Remove Duplicate Letters

To solve this coding challenge, you need to remove duplicate letters from a given string
s
such that every letter appears only once and the resultant string is the smallest possible in lexicographical order. Let's dissect and understand the steps thoroughly.

Explanation

Problem Breakdown:

The essence of the problem lies in maintaining a sequence of characters where:
  1. Each character appears only once.
  2. The resultant sequence is the smallest possible when compared dictionary-wise to any other possible combinations.
  3. Constraints and Considerations:

  4. Input consists solely of lowercase English letters.
  5. Ensure all input constraints are considered, especially the maximum length of the string which is 10,000.
  6. Strategy:

    The approach leverages a stack to build the result string while ensuring the conditions above are met.

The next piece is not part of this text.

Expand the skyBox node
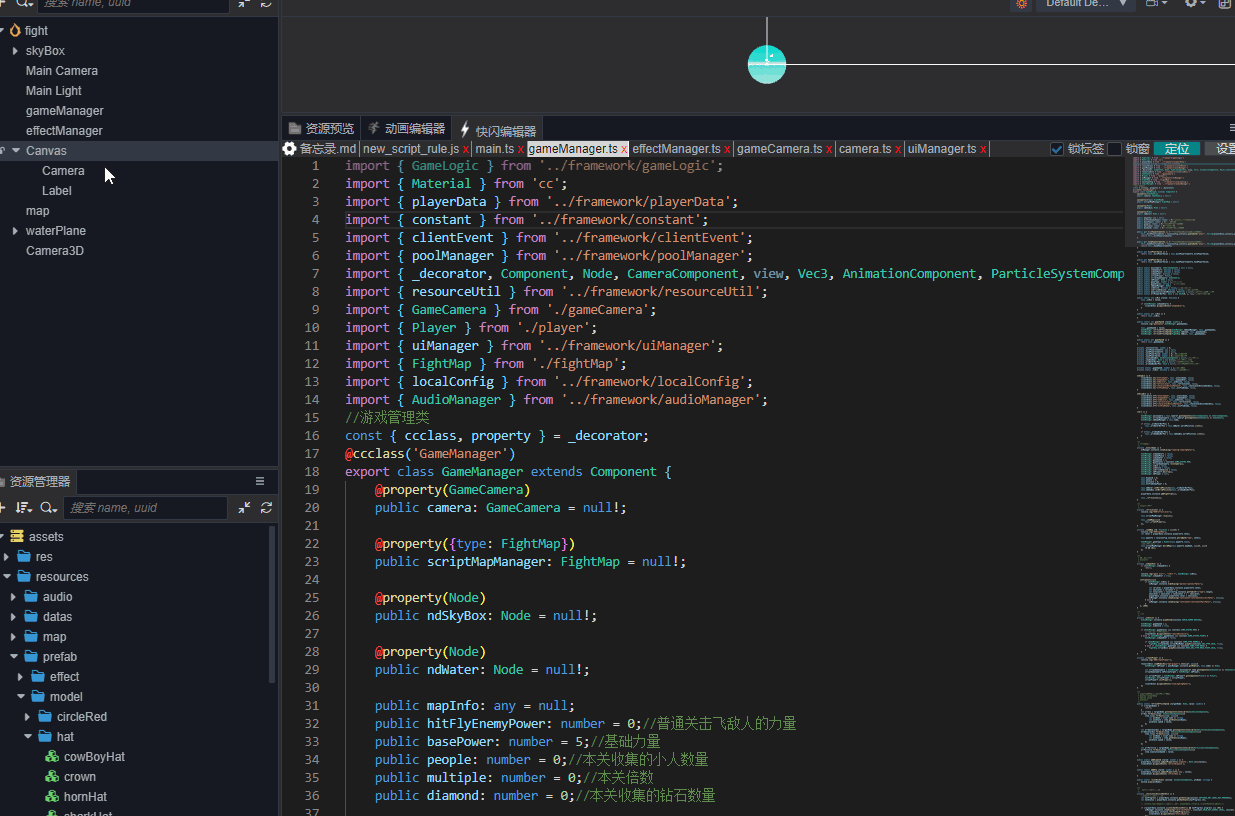Image resolution: width=1235 pixels, height=816 pixels. pyautogui.click(x=15, y=51)
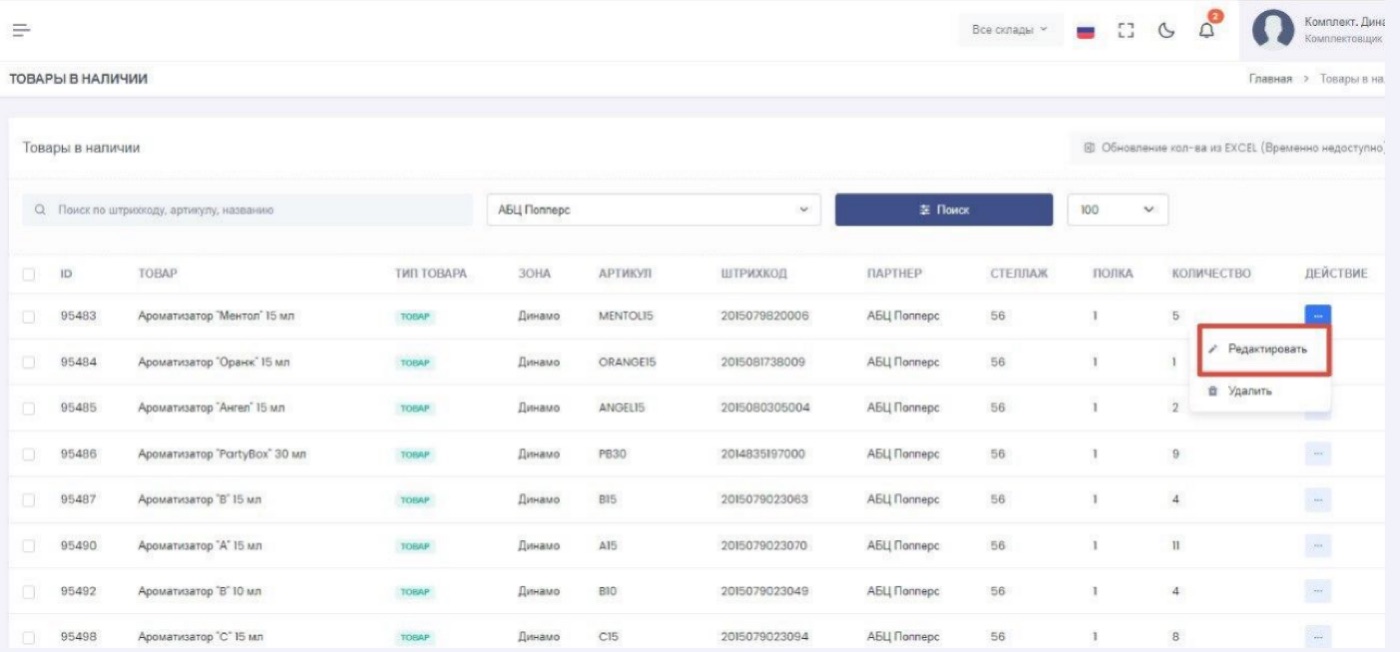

The stack helps maintain the order of the characters, and we utilize additional data structures to manage counts and checks:
  7. A counter to track the remaining occurrences of each character in the string.
  8. A set to keep track of characters already present in the resultant stack to avoid duplicates.
  9. Process Flow:
  10. Iterate through each character in the string.
  11. Decrement the count of the current character in the counter as it gets processed.
  12. If the character is already added to the stack (checked via a set), continue to the next character.
  13. Maintain the stack such that the characters are in the smallest lexicographical order by comparing and potentially removing elements in the stack based on the remaining counts.
  14. Append the current character to the stack and mark it as visited.
  15. Construct the result string by joining the elements of the stack.
  16. Detailed Steps in Pseudocode:

  17. Initialize a stack to keep the resultant characters.
  18. Initialize a counter to count character occurrences in the input string.
  19. Initialize a set to keep track of characters currently in the stack.
  20. Loop through each character in the input string:
    • Decrement the character count in the counter.
    • If the character is already visited, skip to the next character.
    • While the current character is smaller than the character at the top of the stack and the top character appears later in the string too, pop the stack.
      • Remove the popped character from the visited set.
    • Add the current character to the stack and mark it as visited.
  21. Return the joined stack as the resultant string.
Pseudocode:

Main function to remove duplicate letters and ensure the smallest lexicographical order

                                            
# Function definition to remove duplicate letters while maintaining lexicographical order
Function removeDuplicateLetters(string input_string):
    Initialize stack as an empty list # Stack to build the result
    Initialize counter as a dictionary with character counts of input_string # Track remaining characters
    Initialize visited as an empty set # Track characters in the stack
    
    # Loop through each character in the string
    For each character in input_string:
        Decrement counter[character] by 1 # One less occurrence left
        
        # Skip if character is already in the stack
        If character in visited:
            Continue to the next iteration
        
        # Maintain lexicographical order by comparison and popping
        While stack is not empty AND character < top of stack AND counter[top of stack] > 0:
            Pop the top of stack
            Remove the popped character from visited
            
        # Append current character to stack and mark as visited
        Append character to stack
        Add character to visited
    
    # Return the stack as a joined string
    Return join the stack to form the resultant string

                                        

Detailed Steps:

  • Initialize necessary structures (stack, counter, set).
  • Loop through each character, adjust the character count.
  • Ensure characters already visited are skipped.
  • Utilize the stack for maintaining the lexicographical order by selectively removing characters based on comparisons and remaining counts.
  • Finally, return the constructed string by joining elements in the stack.
This method ensures the smallest lexicographical sequence where each letter appears once. By leveraging data structures efficiently, we achieve an optimal solution, satisfying the problem constraints effectively.